Dataset extract below:

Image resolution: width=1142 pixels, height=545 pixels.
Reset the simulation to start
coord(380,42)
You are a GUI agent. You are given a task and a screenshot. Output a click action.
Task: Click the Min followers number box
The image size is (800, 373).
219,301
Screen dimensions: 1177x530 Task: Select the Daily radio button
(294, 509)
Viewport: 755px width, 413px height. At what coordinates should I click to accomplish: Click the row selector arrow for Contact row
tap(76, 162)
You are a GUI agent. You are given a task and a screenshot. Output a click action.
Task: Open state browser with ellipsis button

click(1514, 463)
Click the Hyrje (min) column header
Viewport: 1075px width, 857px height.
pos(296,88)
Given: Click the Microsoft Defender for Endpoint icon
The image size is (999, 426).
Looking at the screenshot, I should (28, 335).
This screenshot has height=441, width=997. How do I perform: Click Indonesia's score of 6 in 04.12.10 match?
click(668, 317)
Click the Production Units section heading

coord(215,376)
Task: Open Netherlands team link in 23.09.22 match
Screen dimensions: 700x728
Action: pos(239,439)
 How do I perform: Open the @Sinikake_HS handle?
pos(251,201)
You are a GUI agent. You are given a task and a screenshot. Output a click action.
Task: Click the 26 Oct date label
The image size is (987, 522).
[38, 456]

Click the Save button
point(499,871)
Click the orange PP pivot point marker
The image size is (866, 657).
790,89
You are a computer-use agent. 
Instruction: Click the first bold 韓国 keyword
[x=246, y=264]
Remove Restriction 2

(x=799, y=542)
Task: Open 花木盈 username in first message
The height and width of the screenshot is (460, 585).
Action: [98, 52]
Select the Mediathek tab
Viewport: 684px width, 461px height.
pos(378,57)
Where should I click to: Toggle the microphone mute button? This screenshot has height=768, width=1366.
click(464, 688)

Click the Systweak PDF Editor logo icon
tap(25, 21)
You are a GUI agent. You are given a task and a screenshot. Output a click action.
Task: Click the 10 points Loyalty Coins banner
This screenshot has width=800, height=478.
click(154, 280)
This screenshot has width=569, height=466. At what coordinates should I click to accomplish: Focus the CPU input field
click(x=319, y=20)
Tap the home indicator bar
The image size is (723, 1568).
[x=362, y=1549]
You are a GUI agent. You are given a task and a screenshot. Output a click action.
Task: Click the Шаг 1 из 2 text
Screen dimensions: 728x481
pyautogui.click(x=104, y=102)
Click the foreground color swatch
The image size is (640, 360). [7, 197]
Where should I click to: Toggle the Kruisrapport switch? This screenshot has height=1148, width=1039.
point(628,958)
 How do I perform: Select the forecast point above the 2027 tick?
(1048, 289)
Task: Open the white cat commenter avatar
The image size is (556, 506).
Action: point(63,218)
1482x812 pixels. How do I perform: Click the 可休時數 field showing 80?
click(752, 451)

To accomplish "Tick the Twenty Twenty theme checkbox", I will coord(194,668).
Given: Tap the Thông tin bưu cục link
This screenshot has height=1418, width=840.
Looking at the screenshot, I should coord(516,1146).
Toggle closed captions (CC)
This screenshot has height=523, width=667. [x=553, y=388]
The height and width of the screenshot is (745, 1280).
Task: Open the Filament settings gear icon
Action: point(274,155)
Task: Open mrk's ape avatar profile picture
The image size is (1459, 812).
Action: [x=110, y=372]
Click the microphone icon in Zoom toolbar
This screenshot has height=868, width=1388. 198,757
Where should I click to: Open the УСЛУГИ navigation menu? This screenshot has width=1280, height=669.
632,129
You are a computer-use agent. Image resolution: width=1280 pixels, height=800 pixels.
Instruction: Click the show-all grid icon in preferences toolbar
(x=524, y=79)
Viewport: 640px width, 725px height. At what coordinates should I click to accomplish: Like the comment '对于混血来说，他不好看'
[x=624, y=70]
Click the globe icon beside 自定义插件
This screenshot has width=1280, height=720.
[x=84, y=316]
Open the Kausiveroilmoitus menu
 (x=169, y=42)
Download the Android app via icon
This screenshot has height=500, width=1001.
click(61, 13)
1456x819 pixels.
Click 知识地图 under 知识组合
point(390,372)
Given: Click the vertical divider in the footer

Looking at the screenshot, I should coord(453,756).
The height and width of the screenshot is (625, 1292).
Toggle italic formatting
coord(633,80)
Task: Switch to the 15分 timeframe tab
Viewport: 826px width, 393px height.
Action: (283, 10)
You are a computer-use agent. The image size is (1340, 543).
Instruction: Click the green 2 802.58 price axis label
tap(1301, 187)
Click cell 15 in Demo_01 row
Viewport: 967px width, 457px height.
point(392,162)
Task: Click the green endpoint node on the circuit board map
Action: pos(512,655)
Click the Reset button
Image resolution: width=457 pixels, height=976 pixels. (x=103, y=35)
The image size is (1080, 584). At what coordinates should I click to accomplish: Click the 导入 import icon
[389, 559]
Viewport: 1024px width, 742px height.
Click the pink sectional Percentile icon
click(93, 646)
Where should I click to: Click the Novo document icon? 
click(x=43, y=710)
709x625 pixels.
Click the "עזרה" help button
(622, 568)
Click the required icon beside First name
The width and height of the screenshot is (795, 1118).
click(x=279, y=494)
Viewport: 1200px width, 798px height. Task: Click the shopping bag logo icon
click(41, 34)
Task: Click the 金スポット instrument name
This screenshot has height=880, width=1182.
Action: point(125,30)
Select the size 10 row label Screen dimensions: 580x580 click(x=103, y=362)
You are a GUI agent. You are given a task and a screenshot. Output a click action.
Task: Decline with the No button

End of Dataset extract.

Would you please give all of the records again exactly as they stand?

• [Solved exercise]:
Image resolution: width=1142 pixels, height=545 pixels.
Reset the simulation to start
coord(380,42)
You are a GUI agent. You are given a task and a screenshot. Output a click action.
Task: Click the Min followers number box
The image size is (800, 373).
219,301
Screen dimensions: 1177x530 Task: Select the Daily radio button
(294, 509)
Viewport: 755px width, 413px height. At what coordinates should I click to accomplish: Click the row selector arrow for Contact row
tap(76, 162)
You are a GUI agent. You are given a task and a screenshot. Output a click action.
Task: Open state browser with ellipsis button

click(1514, 463)
Click the Hyrje (min) column header
Viewport: 1075px width, 857px height.
pos(296,88)
Given: Click the Microsoft Defender for Endpoint icon
The image size is (999, 426).
Looking at the screenshot, I should (28, 335).
This screenshot has height=441, width=997. How do I perform: Click Indonesia's score of 6 in 04.12.10 match?
click(668, 317)
Click the Production Units section heading

coord(215,376)
Task: Open Netherlands team link in 23.09.22 match
Screen dimensions: 700x728
Action: pos(239,439)
 How do I perform: Open the @Sinikake_HS handle?
pos(251,201)
You are a GUI agent. You are given a task and a screenshot. Output a click action.
Task: Click the 26 Oct date label
The image size is (987, 522).
[38, 456]

Click the Save button
point(499,871)
Click the orange PP pivot point marker
The image size is (866, 657).
790,89
You are a computer-use agent. 
Instruction: Click the first bold 韓国 keyword
[x=246, y=264]
Remove Restriction 2

(x=799, y=542)
Task: Open 花木盈 username in first message
The height and width of the screenshot is (460, 585).
Action: [98, 52]
Select the Mediathek tab
Viewport: 684px width, 461px height.
pos(378,57)
Where should I click to: Toggle the microphone mute button? This screenshot has height=768, width=1366.
click(464, 688)

Click the Systweak PDF Editor logo icon
tap(25, 21)
You are a GUI agent. You are given a task and a screenshot. Output a click action.
Task: Click the 10 points Loyalty Coins banner
This screenshot has width=800, height=478.
click(154, 280)
This screenshot has width=569, height=466. At what coordinates should I click to accomplish: Focus the CPU input field
click(x=319, y=20)
Tap the home indicator bar
The image size is (723, 1568).
[x=362, y=1549]
You are a GUI agent. You are given a task and a screenshot. Output a click action.
Task: Click the Шаг 1 из 2 text
Screen dimensions: 728x481
pyautogui.click(x=104, y=102)
Click the foreground color swatch
The image size is (640, 360). [7, 197]
Where should I click to: Toggle the Kruisrapport switch? This screenshot has height=1148, width=1039.
point(628,958)
 How do I perform: Select the forecast point above the 2027 tick?
(1048, 289)
Task: Open the white cat commenter avatar
The image size is (556, 506).
Action: point(63,218)
1482x812 pixels. How do I perform: Click the 可休時數 field showing 80?
click(752, 451)

To accomplish "Tick the Twenty Twenty theme checkbox", I will coord(194,668).
Given: Tap the Thông tin bưu cục link
This screenshot has height=1418, width=840.
Looking at the screenshot, I should coord(516,1146).
Toggle closed captions (CC)
This screenshot has height=523, width=667. [x=553, y=388]
The height and width of the screenshot is (745, 1280).
Task: Open the Filament settings gear icon
Action: point(274,155)
Task: Open mrk's ape avatar profile picture
The image size is (1459, 812).
Action: [x=110, y=372]
Click the microphone icon in Zoom toolbar
This screenshot has height=868, width=1388. 198,757
Where should I click to: Open the УСЛУГИ navigation menu? This screenshot has width=1280, height=669.
632,129
You are a computer-use agent. Image resolution: width=1280 pixels, height=800 pixels.
Instruction: Click the show-all grid icon in preferences toolbar
(x=524, y=79)
Viewport: 640px width, 725px height. At what coordinates should I click to accomplish: Like the comment '对于混血来说，他不好看'
[x=624, y=70]
Click the globe icon beside 自定义插件
This screenshot has width=1280, height=720.
[x=84, y=316]
Open the Kausiveroilmoitus menu
 (x=169, y=42)
Download the Android app via icon
This screenshot has height=500, width=1001.
click(61, 13)
1456x819 pixels.
Click 知识地图 under 知识组合
point(390,372)
Given: Click the vertical divider in the footer

Looking at the screenshot, I should coord(453,756).
The height and width of the screenshot is (625, 1292).
Toggle italic formatting
coord(633,80)
Task: Switch to the 15分 timeframe tab
Viewport: 826px width, 393px height.
Action: (283, 10)
You are a computer-use agent. The image size is (1340, 543).
Instruction: Click the green 2 802.58 price axis label
tap(1301, 187)
Click cell 15 in Demo_01 row
Viewport: 967px width, 457px height.
point(392,162)
Task: Click the green endpoint node on the circuit board map
Action: pos(512,655)
Click the Reset button
Image resolution: width=457 pixels, height=976 pixels. (x=103, y=35)
The image size is (1080, 584). At what coordinates should I click to accomplish: Click the 导入 import icon
[389, 559]
Viewport: 1024px width, 742px height.
Click the pink sectional Percentile icon
click(93, 646)
Where should I click to: Click the Novo document icon? 
click(x=43, y=710)
709x625 pixels.
Click the "עזרה" help button
(622, 568)
Click the required icon beside First name
The width and height of the screenshot is (795, 1118).
click(x=279, y=494)
Viewport: 1200px width, 798px height. Task: Click the shopping bag logo icon
click(41, 34)
Task: Click the 金スポット instrument name
This screenshot has height=880, width=1182.
Action: point(125,30)
Select the size 10 row label Screen dimensions: 580x580 click(x=103, y=362)
You are a GUI agent. You are given a task and a screenshot. Output a click action.
Task: Decline with the No button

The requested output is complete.